Alors que dans l'Ain une seul banque a lancé ce système "on line" dans celle de St-Etienne au contraire, la quasi totalité des établissements financiers se sont entendus pour placer plus de 200 terminaux chez les commerçants. Cette expérience sera la plus ambitieuse qui aura été tentée en France puisque tous ces terminaux seront connectés à l'ensemble des banques et que l'acheteur comme le vendeur auront le débit et le crédit immédiats de leurs comptes respectifs.
Nous sommes de plain-pied dans l'ère informatique: le dire est déjà une lapalissade en 1981. La révolution du paiement électronique semble inéluctable. Comme pour la nouvelle carte d'identité informatisée qui est entrée en circulation le 5 janvier dernier, des questions déontologiques ne manqueront pas de se poser lors de la mise en place généralisée de "Terminaux Points de Vente" à travers l'hexagone. On sait que les dispositions qui ont été prises pour la nouvelle carte d'identité pour éviter toute atteinte aux libertés.
Il est possible dès maintenant d'évaluer les difficultés, les avantages, voire les dangers du paiement électronique:
-Les difficultés d'abord dans la généralisation des cartes magnétiques. Condition sine qua none, il faut un accord entre toutes les banques. Un tel accord difficile, semble possible: le tournant a déjà été pris en effet avec les "Cartes Bleues" et les "Points d'Argent" qui regroupent C.C.P., banques populaires et banques privées.
-Les avantages. La souplesse, la rapidité et la facilité d'utilisation sont aussi bien évidentes pour l'acheteur que pour le vendeur. Les avantages financiers ne sont pas moins évidents pour les banques: le coût d'un chèque est en effet pour elles très lourd puisqu'il oscille entre 3 et 5F. Sans les supprimer, on peut penser que la carte magnétique en limitera considérablement l'emploi...elle risque aussi, revers de la médaille, de limiter l'emploi du personnel bancaire.
-La protection du client. La ligne magnétique sur laquelle est inscrite le montant du compte est bien sûr invisible: cette sorte de carte aveugle est source d'erreur et de malveillance. A chaque opération financière, un document comptable est nécéssaire; une imprimante devrait être ainsi incoporée au terminal.

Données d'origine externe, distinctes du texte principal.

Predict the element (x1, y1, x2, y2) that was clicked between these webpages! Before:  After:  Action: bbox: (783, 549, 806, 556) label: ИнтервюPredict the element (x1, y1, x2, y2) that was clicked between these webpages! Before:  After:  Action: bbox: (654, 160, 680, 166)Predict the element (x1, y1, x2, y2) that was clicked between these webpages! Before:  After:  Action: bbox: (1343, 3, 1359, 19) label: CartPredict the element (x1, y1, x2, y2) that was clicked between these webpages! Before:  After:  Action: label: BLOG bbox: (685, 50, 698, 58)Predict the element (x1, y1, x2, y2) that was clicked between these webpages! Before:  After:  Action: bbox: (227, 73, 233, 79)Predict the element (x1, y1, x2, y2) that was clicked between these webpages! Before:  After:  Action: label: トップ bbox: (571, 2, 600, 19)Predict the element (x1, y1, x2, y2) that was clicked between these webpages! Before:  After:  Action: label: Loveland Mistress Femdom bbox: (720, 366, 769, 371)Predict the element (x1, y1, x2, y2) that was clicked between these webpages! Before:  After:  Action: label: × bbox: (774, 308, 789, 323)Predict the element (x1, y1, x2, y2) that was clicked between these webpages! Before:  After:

On sait d'autre part que la connexion avec l'ordinateur s'opère grâce à un code secret: ce sera le client qui tapera, confidentiellement chez le commerçant même, ce code secret. En ce qui concerne les dangers de vol, toute erreur entraîne le verrouillage du micro-processeur et toute manipulation inexacte répétée son autodestruction.
Quatrième danger possible avec un système "on line": quelle seront les informations données par le "Terminal Point de Vente" sur le compte du client? Le commerçant aura-t-il le droit d'interroger l'ordinateur pour connaître l'état des finances de son client?Il semble d'ores et déjà que non: les informations n'iront que dans un seul sens, terminal-ordinateur; il n'y aura donc pas de retour de l'ordinateur au terminal. Enfin, les banques offrent maintenant à leurs clients la possibilité et le droit de connaître l'intégralité des renseignements les concernant sur leur fichier informatique.
Le vrai et grand danger de l'informatique dans ces questions financières comme dans toutes les autres - rappelons que le secret bancaire existe - est l'interconnection des fichiers. Mais ceci est une question, hautement politique.
Gilles TOUZALIN
La Nouvelle République, Lundi 12 Janvier 1981.